On était dimanche soir et la contre-offensive devait se déclencher le lundi, avant l’ouverture de la Bourse. Tout était prêt. Les Échos avaient été briefés et leurs community managers étaient dans les starting-blocks. Depuis que l’euro avait été mis entre parenthèses en 2020 faute de convergence entre les économies européennes, il était plus compliqué d’en lever des dizaines de milliards en quelques heures. Mais les milieux d'affaires, à Paris, avaient quand même encore de la ressource. Emmanuel Macron avait de son côté élaboré les éléments de langage que son équipe de com distillerait le lendemain matin dans les réseaux sociaux. Équipe fort nombreuse : ministre à Bercy dix ans auparavant, il avait alors déjà cinq personnes chargées de cela auprès de lui ; à l'Élysée, il en était à 40 !

C’est vers 3 heures du matin que l’histoire bascula une nouvelle fois. Le président se préparait à aller se coucher – c’était resté son heure habituelle – quand un message privé bipa sur son fil Twitter. Pourquoi continuait-il à perdre son temps à ça, comme un ado ? Il ne le savait pas lui-même. Mais là, c’était plutôt utile. Le message était sans grand intérêt, une vague menace, rien de plus. « Réfléchissez bien avant lancement opération BlaBlacar. Arrêtez tout, nous ferons de même. » Mais c’est le post-scriptum qui le troubla infiniment. « Au fait, redescendez de votre bureau par l’escalier, ce sera meilleur pour votre santé. 1 256 pas aujourd'hui, c'est peu monsieur le Président. Le short de jogging que vous a acheté votre garde du corps il y a dix jours à 13 h 46 ne vous sert donc à rien ? Au passage, dites-lui que ses analyses de sang sont déjà arrivées. Il peut passer les prendre au labo. » Au même moment, son smartphone vibra une première fois, puis une deuxième, une troisième. Au total dix messages arrivèrent, ce qui était beaucoup à cette heure-là. Ce qu’il lit le glaça. Tous les patrons et politiques dans la confidence de l’opération avaient reçu les mêmes messages sibyllins. Avec à chaque fois des précisions intimes qui, dévoilées, mettraient la République à terre et provoqueraient une série des scandales.

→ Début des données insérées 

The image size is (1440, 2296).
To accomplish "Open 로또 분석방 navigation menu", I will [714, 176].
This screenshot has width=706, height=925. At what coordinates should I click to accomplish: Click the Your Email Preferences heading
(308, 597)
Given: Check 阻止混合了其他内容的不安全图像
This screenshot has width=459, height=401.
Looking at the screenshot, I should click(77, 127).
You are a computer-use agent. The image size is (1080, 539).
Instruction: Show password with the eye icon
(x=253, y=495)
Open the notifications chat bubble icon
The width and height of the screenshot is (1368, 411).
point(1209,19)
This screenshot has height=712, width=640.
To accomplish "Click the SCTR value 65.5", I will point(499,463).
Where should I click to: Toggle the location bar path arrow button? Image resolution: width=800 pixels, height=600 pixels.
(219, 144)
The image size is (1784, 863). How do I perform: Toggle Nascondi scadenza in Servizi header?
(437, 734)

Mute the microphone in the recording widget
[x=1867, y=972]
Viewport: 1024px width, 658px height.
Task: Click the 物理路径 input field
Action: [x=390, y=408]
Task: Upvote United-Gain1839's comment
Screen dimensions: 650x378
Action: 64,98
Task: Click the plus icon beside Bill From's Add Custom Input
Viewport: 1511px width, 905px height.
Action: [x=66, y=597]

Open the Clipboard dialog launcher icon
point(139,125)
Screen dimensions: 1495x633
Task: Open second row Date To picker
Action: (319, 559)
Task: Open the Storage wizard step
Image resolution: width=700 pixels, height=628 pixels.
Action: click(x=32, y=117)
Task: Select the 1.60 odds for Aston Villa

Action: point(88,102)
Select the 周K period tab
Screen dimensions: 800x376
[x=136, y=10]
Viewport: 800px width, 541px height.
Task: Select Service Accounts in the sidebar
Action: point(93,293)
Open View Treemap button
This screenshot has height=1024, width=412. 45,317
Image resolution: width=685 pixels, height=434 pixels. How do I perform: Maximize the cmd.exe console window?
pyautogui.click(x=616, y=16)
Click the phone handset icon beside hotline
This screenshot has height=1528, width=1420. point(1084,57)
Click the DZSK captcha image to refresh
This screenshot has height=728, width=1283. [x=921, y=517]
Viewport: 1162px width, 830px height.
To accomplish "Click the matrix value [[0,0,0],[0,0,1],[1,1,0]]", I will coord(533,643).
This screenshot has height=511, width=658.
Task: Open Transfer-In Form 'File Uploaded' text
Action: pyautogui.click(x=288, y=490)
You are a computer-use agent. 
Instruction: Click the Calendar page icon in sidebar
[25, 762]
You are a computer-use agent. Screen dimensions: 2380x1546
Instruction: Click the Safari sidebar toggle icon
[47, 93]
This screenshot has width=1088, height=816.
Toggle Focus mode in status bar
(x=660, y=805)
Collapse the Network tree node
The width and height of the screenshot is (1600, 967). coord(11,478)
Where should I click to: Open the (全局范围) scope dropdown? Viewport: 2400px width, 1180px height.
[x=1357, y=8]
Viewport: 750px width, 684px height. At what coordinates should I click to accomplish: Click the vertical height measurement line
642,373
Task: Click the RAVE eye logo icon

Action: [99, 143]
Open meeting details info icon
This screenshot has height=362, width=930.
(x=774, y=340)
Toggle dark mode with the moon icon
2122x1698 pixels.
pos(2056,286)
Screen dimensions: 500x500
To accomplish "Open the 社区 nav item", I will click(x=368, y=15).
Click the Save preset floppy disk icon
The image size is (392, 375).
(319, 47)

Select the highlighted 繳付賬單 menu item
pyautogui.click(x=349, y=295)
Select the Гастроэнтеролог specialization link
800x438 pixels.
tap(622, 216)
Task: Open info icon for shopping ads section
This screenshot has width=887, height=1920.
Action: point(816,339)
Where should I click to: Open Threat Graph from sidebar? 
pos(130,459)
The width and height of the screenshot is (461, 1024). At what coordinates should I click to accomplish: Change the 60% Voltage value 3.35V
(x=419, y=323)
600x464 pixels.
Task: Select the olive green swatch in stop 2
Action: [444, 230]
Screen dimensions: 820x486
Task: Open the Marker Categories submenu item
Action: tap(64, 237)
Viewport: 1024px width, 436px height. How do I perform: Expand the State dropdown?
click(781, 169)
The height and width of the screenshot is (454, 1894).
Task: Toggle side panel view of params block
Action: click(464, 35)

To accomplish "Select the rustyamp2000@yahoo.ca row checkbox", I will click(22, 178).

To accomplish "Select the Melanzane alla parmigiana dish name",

Pour l’un, c’était sa situation financière. Pour l’autre, une double vie non avouable. Pour la troisième, la passion du jeu, ce qui n’était guère convenable pour un grand banquier. Pour un autre, des détails de santé délicats. C’était parfois l’un plus l’autre. Bref, c’était encore la cata.

Tous avaient oublié une chose simple. À chaque fois qu’ils avaient depuis tant d’années répondu à des questionnaires en ligne, téléchargé des applis, effectué des paiements en ligne, ils avaient sans même y penser accompli un geste inconsidéré. Ils avaient validé les conditions générales d’utilisation que personne ne lit jamais et qui, entre autres mais pas seulement, autorisent les opérateurs à enregistrer les coordonnées GPS et toutes les données personnelles. Pour l’éternité. Quelques heures de travail et de croisements de fichiers entre les géants du Net, et le tour était joué : ceux que l’on appelait dans les années 2010 les GAFA étaient en mesure de faire chanter qui ils voulaient. Ils avaient montré le bout de leur nez, mais ils en avaient à l’évidence beaucoup plus sous le pied.

Macron était courageux. Il n’était pas idiot pour autant. Le message était clair. Il était passé. Il n’avait pas d’autre choix que d’obéir. Il mit un coup d’arrêt à l’opération Reconquête. Mais il obtint en contrepartie que BlaBlacar renonce aussi à son projet. La SNCF resta appauvrie mais indépendante. Le bilan était quand même clair : la nouvelle économie avait gagné.

Par Dominique Seux (SP 87)

 

Paru dans le dernier numéro d'Emile, automne 2015.